Businesses Targeted for Employee W-2’s

Overview

Tax season is a busy time for everyone, including criminals. Every year thieves steal W-2s and other tax data from thousands of Americans and then use the data to file fraudulent tax returns in those people’s names. On some dark web marketplaces, you can purchase a 2016 W-2 for as little as $4-20 worth of Bitcoin.

How the W-2 Scam Works

So how do all of these tax forms end up online? There are many forms of theft and fraud aimed at stealing this data, but one of the most common methods now is to target businesses to steal their employee data. A common tactic is to target an employee in HR, Payroll, etc. with a phishing attack or by email spoofing a superior’s email address. Basically, an email which appears to come from a manager or someone the employee would know, but it is actually sent from an attacker. These emails would have a message requesting all employee W-2 data be sent back via email.

Many or maybe even most people might be suspicious if they received such a message. They might call that supervisor on the phone to confirm the order, or take another step before just sending it along. But clearly, some people are falling for these attacks.

This is pretty much exactly what happened to Sunrun, a solar panel manufacturer with employees all over the country. An attacker sent a spear-phishing email to the Payroll Department which appeared to be from the company’s CEO Lynn Jurich. The email requested that all employee W-2s be emailed back. It was not detected as a scam at the time, and the social security numbers, salary details, and other private tax-related data was sent directly to the attacker. In the end, W-2s for roughly 3,400 employees nation-wide were compromised through that one email exchange.

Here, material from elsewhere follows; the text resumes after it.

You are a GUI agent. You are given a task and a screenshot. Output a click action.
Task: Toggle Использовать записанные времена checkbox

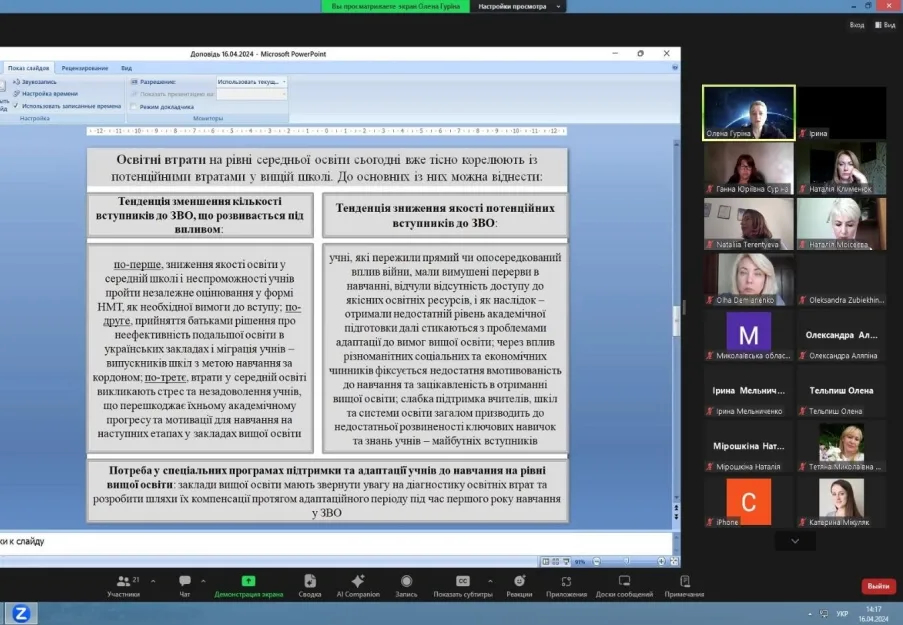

Cyberattacks can be hugely profitable even if the campaign is only successful on a few percent of the attempts. Within an organization, it just takes that one weak link to compromise millions of dollars worth of data.

What Can You Do?

1. Be Patient: Remember that phishing emails prey on people’s fears, like an impatient boss who wants a quick reply. If ever something feels wrong, unusual, or out of place, take the time to verify the authenticity of the request.
2. Speak Up!: If you believe you have received a phishing email, say something! Contact your IT Department and/or manager in change. If you get this kind of request through GMail, Facebook, or other personal accounts, report it through the tools offered by the service, app, or site you are using. You can also contact the FBI’s Internet Crime Complaint Center (IC3) to file a report.
3. Prepare: From an organizational standpoint, employees need proper training to detect phishing attacks. Phishing has an incredibly high success rate because people often have trouble spotting a scam. Companies should have monthly sessions with employees to cover emerging threats, along with reinforcing best practices and the organization’s expectations. Preventing a data breach begins with supporting your team, and giving them the tools they need.
4. Get Ahead of the Threat: The final takeaway is that the best way to avoid being the victim of this form of identity theft fraud is to file your tax return before someone else files in your name.